• _APPLY WHAT YOU READ_:
• 1. Decide whether each statement below agrees with the notice on the Kindred and Gentiva merger. Answer yes or no for each, and quote the words of the notice that decide it. (a) Kindred says its forward-looking statements are guarantees of future performance. (b) Kindred intends to file a registration statement on Form S-4 with the SEC. (c) Copies of the proxy statement/prospectus can be obtained from the SEC's website only for a fee.
• 2. Carry on the notice on the Kindred and Gentiva merger from the point where it stops.

• _SUPPLIED TEXT_:

= = = = =

In addition to the factors set forth above, other factors that may affect Kindred’s plans, results or stock price are set forth in Kindred’s Annual Report on Form 10-K and in its reports on Forms 10-Q and 8-K.
Many of these factors are beyond Kindred’s control. Kindred cautions investors that any forward-looking statements made by Kindred are not guarantees of future performance. Kindred disclaims any obligation to update any such factors or to announce publicly the results of any revisions to any of the forward-looking statements to reflect future events or developments.
Additional Information
This communication does not constitute an offer to sell or the solicitation of an offer to buy any securities or a solicitation of any vote or approval. This communication may be deemed to be solicitation material in respect of the proposed merger between Kindred and Gentiva. In connection with the proposed merger, Kindred intends to file a registration statement on Form S-4, containing a proxy statement/prospectus, with the SEC. SHAREHOLDERS OF GENTIVA ARE URGED TO READ ALL RELEVANT DOCUMENTS FILED WITH THE SEC, INCLUDING THE PROXY STATEMENT/PROSPECTUS, BECAUSE THEY WILL CONTAIN IMPORTANT INFORMATION ABOUT THE PROPOSED MERGER. Investors and security holders will be able to obtain copies of the proxy statement/prospectus as well as other filings containing information about Kindred and Gentiva, without charge, at the SEC’s website, www.sec.gov. Those documents, when filed, as well as Kindred’s other public filings with the SEC, may be obtained without charge at Kindred’s website at www.kindredhealthcare.com.

= = = = =

• _EXTRACTED ENTRIES_:
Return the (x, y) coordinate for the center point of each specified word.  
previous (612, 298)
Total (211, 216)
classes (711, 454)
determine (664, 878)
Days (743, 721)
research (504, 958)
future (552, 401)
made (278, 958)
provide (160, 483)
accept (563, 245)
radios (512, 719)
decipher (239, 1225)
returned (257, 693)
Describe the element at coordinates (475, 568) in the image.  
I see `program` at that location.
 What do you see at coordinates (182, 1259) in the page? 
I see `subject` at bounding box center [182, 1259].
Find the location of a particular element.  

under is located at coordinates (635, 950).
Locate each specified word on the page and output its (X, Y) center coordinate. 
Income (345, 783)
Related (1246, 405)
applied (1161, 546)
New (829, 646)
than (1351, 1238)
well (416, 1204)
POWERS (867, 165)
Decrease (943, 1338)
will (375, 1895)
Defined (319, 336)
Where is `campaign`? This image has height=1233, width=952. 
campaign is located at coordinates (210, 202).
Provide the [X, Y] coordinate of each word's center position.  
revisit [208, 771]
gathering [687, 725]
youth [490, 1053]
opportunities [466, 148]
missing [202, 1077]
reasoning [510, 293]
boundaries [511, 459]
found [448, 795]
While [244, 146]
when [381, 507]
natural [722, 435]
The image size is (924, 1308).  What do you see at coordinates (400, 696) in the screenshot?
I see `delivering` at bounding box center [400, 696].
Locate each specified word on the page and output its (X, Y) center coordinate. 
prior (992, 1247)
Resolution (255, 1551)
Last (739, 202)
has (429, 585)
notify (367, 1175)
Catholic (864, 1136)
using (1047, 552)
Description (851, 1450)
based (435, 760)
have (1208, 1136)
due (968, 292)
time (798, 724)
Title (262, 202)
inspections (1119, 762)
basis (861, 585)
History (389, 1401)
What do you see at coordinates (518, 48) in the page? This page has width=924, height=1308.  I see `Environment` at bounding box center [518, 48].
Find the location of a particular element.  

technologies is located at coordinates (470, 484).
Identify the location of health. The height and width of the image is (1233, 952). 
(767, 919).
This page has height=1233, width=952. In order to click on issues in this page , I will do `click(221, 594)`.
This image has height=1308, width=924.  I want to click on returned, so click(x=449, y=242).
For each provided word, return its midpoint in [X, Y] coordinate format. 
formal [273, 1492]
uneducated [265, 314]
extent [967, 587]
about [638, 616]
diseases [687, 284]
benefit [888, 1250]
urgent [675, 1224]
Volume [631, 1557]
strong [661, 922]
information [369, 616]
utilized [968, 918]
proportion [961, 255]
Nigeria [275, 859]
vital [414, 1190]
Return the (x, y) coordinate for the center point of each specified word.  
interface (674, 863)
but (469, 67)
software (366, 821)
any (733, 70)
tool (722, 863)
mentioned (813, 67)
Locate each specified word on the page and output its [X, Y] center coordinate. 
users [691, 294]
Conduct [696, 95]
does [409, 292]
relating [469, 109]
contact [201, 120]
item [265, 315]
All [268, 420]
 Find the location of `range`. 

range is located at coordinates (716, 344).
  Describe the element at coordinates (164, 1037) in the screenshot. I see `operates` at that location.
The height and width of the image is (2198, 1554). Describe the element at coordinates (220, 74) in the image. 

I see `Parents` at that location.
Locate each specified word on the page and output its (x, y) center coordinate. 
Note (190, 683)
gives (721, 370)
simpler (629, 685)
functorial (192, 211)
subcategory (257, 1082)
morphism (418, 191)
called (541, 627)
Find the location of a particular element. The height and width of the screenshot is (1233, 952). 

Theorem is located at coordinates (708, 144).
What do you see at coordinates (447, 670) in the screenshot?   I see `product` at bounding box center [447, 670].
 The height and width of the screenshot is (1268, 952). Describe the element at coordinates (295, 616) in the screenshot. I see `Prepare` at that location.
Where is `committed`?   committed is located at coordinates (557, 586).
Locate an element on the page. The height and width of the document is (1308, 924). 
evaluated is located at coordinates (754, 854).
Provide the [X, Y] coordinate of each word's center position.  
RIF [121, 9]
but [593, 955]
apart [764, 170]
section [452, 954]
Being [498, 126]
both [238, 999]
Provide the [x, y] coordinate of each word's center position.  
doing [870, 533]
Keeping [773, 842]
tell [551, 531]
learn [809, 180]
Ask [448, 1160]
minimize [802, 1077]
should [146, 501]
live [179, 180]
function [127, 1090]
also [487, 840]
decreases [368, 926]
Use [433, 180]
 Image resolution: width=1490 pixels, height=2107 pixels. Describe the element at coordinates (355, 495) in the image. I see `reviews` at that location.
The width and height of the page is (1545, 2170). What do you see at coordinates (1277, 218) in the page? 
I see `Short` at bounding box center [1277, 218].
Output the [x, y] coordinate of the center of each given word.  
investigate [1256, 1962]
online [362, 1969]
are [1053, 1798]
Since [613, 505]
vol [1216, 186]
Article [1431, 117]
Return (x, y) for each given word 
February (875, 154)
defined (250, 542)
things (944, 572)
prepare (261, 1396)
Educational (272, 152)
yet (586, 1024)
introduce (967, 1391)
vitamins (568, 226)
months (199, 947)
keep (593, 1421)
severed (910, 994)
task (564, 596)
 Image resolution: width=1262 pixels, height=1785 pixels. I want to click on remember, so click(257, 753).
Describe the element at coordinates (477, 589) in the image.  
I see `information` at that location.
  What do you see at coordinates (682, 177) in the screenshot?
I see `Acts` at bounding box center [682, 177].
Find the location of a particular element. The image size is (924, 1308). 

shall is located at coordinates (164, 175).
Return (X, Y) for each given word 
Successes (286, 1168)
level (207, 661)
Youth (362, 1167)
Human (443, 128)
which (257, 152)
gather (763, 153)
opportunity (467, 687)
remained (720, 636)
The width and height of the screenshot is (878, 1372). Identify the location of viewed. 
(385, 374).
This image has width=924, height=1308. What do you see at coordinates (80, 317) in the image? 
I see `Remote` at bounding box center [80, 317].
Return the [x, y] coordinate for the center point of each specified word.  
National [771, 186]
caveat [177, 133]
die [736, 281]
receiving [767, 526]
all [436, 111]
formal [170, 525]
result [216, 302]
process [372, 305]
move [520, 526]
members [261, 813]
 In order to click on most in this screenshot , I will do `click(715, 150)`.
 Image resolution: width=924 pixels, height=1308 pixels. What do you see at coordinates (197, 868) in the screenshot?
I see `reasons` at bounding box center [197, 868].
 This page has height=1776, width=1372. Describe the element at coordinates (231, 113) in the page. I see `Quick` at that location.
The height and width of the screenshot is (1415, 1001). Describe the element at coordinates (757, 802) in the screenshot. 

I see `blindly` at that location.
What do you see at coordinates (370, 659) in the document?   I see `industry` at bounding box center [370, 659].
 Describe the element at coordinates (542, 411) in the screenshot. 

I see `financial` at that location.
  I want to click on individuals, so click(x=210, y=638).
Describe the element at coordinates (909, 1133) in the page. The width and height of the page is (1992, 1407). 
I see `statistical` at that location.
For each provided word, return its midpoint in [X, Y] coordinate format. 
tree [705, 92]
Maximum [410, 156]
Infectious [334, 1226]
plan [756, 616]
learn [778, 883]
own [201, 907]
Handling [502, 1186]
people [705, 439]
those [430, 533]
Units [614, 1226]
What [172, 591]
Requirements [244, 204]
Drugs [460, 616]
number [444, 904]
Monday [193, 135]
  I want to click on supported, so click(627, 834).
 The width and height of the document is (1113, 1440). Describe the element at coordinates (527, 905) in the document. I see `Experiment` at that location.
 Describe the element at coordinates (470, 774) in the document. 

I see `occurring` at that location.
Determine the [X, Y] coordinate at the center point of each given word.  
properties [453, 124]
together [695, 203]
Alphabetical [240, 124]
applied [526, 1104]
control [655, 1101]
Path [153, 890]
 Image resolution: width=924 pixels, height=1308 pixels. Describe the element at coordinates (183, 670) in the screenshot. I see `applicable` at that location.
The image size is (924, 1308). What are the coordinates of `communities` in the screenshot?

= = = = =

• _SET OF ANSWERS_:
• 1.
(a) No: "Kindred cautions investors that any forward-looking statements made by Kindred are not guarantees of future performance."
(b) Yes: "Kindred intends to file a registration statement on Form S-4, containing a proxy statement/prospectus, with the SEC."
(c) No: "without charge, at the SEC’s website, www.sec.gov."

• 2.
Participants in Solicitation
Kindred and its directors and executive officers, and Gentiva and its directors and executive officers, may be deemed to be participants in the solicitation of proxies from the holders of Gentiva common stock in respect of the proposed merger. Information about the directors and executive officers of Kindred is set forth in the proxy statement for Kindred’s 2014 Annual Meeting of Shareholders, which was filed with the SEC on April 3, 2014. Information about the directors and executive officers of Gentiva is set forth in the proxy statement for Gentiva’s 2014 Annual Meeting of Shareholders, which was filed with the SEC on March 25, 2014. Investors may obtain additional information regarding the interest of such participants by reading the proxy statement/prospectus regarding the proposed merger when it becomes available.